So I want to ask you for a definition of data lake house. But before we go there,
could you remind us what the original use case for Hudi was specifically for transactions on data lake.
So what were you facing in that role inside of the company?
And then why did you need transactions on data lake?
Got it.
So yeah, so for this, I think we need to go back to actually 2015, 2016.
And Uber was growing very fast.
We were building out our data platform and all we had
was an on-prem data warehouse at that time. And while essentially we were hiring fast,
we were building a lot of new products, we were collecting high-scale data, right? So we couldn't
fit all this data into Uber on from warehouse.
It's not built for this amount of storage.
A Hadoop cluster is like an HDFS cluster, even before Uber.

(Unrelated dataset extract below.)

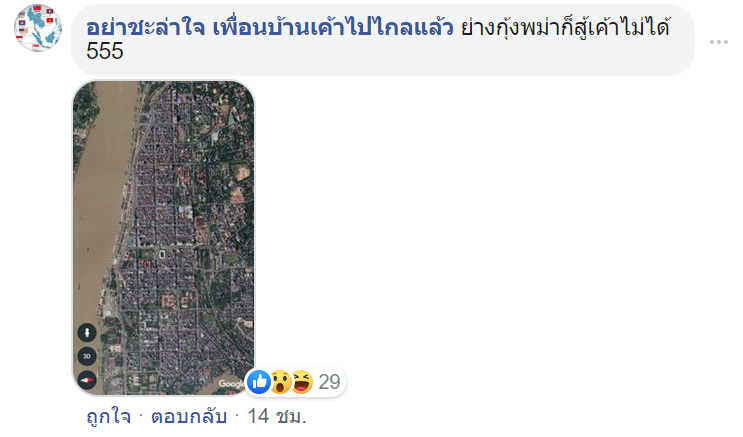
Task: Click the comment text ย่างกุ้งพม่าก็สู้เค้าไม่ได้
Action: [x=566, y=28]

At LinkedIn or Twitter or in many places, Facebook, it's been scaled to several hundreds of petabytes, at least.
So we built out our Hadodle cluster, our data lake. And here is where I think we had a very interesting problem
that, you know, remember like my previous stint
was at LinkedIn.
This was something that we didn't even face at LinkedIn,
which is Uber is a very real-time business.

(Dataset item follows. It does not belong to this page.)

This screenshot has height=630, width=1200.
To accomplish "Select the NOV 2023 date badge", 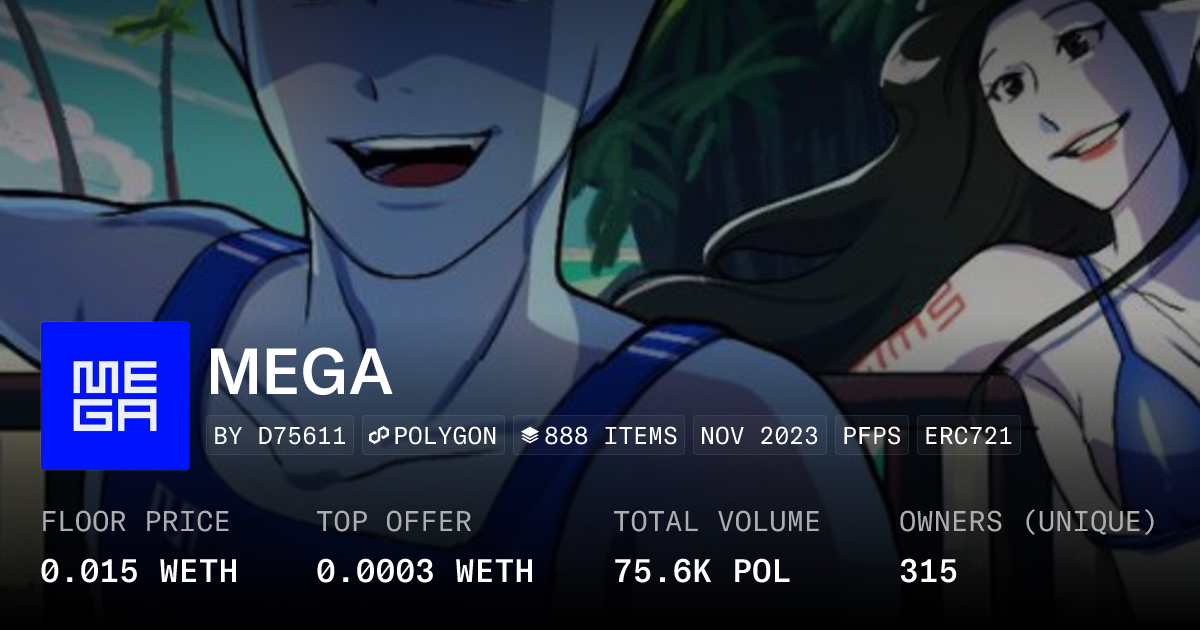I will (x=759, y=436).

So if it rains, the prices change, you know,
and then there is a huge operational aspect to the company.
There are 4,000 engineers and let's say 12,000 people who are operating cities.
And they all need access to fresh, near real-time data about what's going on out there.

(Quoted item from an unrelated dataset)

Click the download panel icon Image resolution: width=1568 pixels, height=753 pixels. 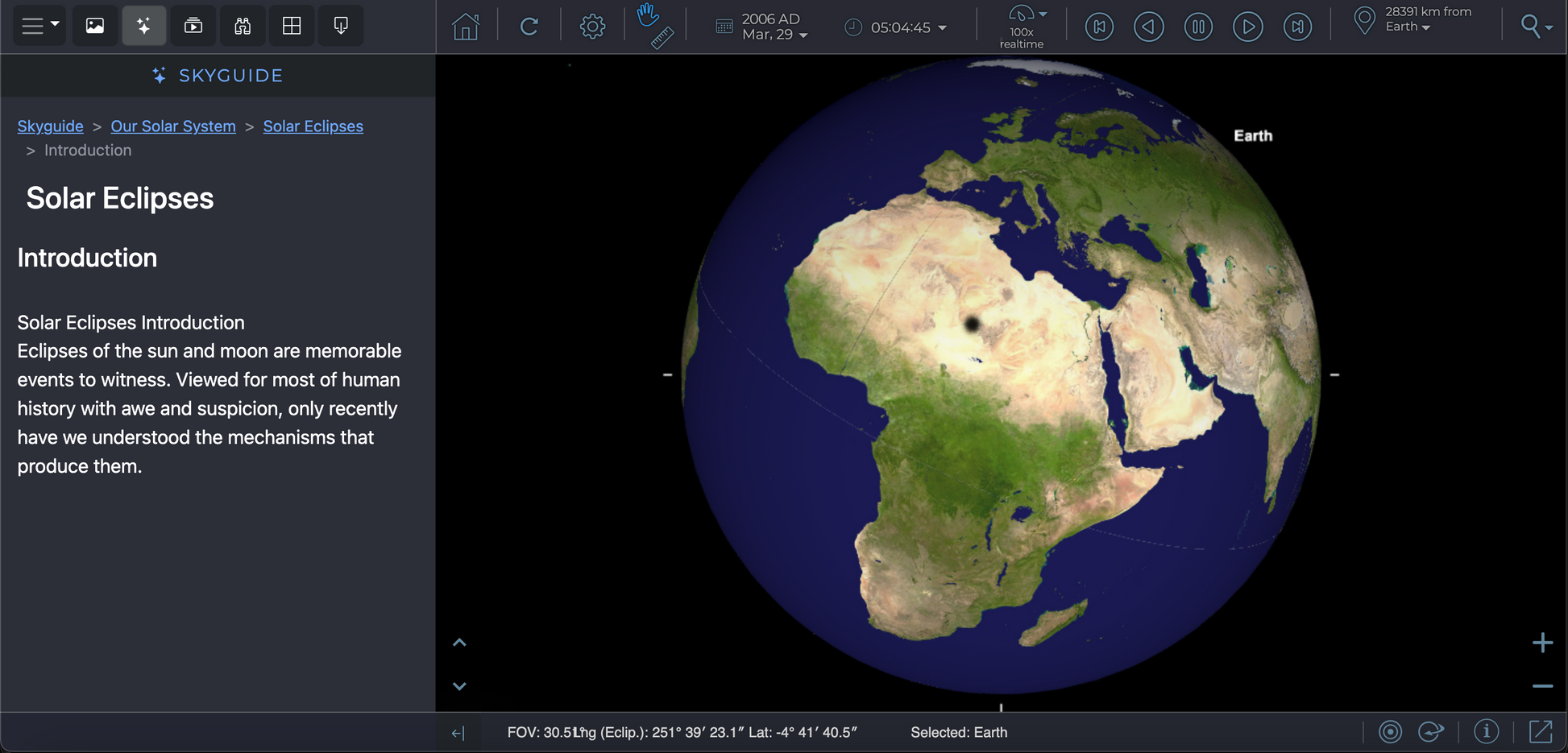tap(341, 26)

So essentially, what we found was while we can stand up a Hadoop cluster and dump a bunch of files onto that,
you know, on there and, you know, bring Spark or something and write some queries,
we were not able to, like, you know, some of our core data sets at Uber, like the trips,
transactions, and these core database tables, we were not able to actually replicate them very
easily onto the data lake. We would suffer multi-hour delays, eight hours,
12-hour delays in first ingesting it and then writing ETLs on top of it. So it got to a pretty
serious level where people actually figured out we couldn't run our fraud checks fast enough.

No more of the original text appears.